Task to complete: Each line from the one that has "سلايدر (681, 153)" through the end of the entries below must be written out exactly; leave out all other lines.

>>>

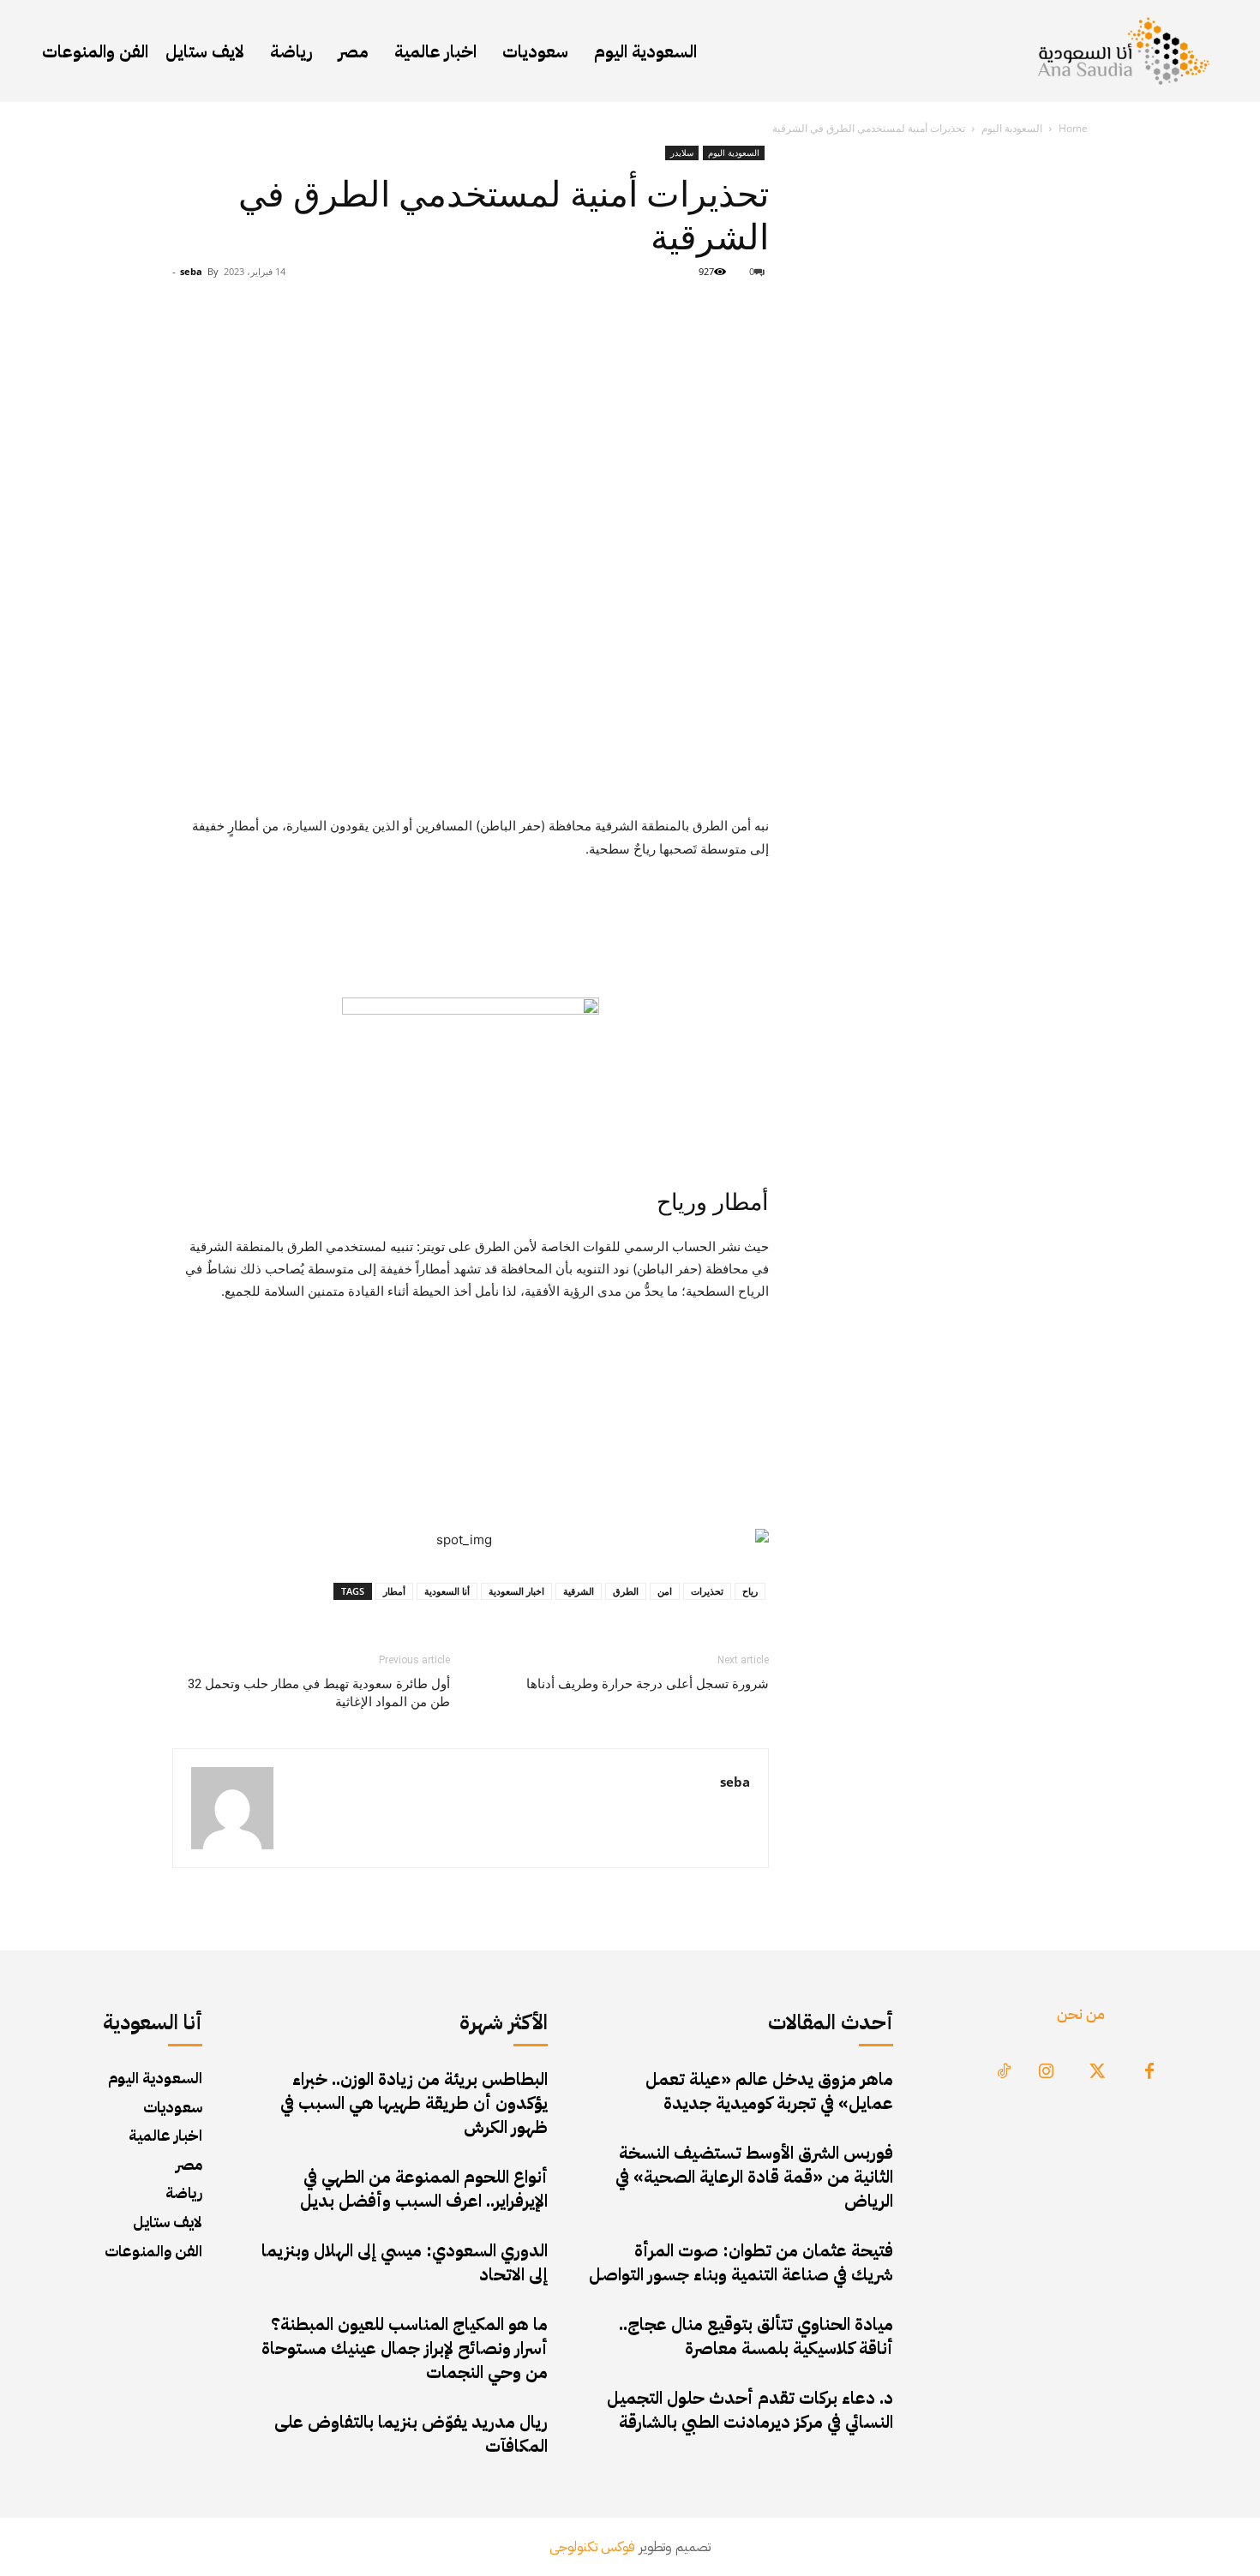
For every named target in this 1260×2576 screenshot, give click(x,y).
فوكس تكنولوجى (592, 2547)
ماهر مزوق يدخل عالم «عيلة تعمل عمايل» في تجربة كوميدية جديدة (769, 2091)
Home (1073, 128)
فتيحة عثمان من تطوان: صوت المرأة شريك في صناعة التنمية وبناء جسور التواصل (741, 2262)
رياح (750, 1591)
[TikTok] (1003, 2072)
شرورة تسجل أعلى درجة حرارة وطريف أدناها (647, 1684)
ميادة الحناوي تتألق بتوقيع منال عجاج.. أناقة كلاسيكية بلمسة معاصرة (756, 2336)
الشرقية (578, 1591)
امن (664, 1591)
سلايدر (681, 153)
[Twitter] (1098, 2072)
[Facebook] (1149, 2072)
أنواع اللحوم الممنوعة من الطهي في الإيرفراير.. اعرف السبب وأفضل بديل (424, 2189)
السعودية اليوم (1011, 128)
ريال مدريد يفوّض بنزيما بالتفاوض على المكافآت (411, 2434)
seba (191, 271)
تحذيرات (707, 1591)
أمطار (394, 1591)
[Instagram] (1046, 2072)
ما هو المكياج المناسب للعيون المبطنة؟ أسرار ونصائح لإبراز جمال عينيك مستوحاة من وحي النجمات (404, 2348)
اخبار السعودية (516, 1591)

<<<

Response area:
سلايدر (681, 153)
[Twitter] (1098, 2072)
[Facebook] (1149, 2072)
أنواع اللحوم الممنوعة من الطهي في الإيرفراير.. اعرف السبب وأفضل بديل (424, 2189)
السعودية اليوم (1011, 128)
ريال مدريد يفوّض بنزيما بالتفاوض على المكافآت (411, 2434)
seba (191, 271)
تحذيرات (707, 1591)
أمطار (394, 1591)
[Instagram] (1046, 2072)
ما هو المكياج المناسب للعيون المبطنة؟ أسرار ونصائح لإبراز جمال عينيك مستوحاة من وحي النجمات (404, 2348)
اخبار السعودية (516, 1591)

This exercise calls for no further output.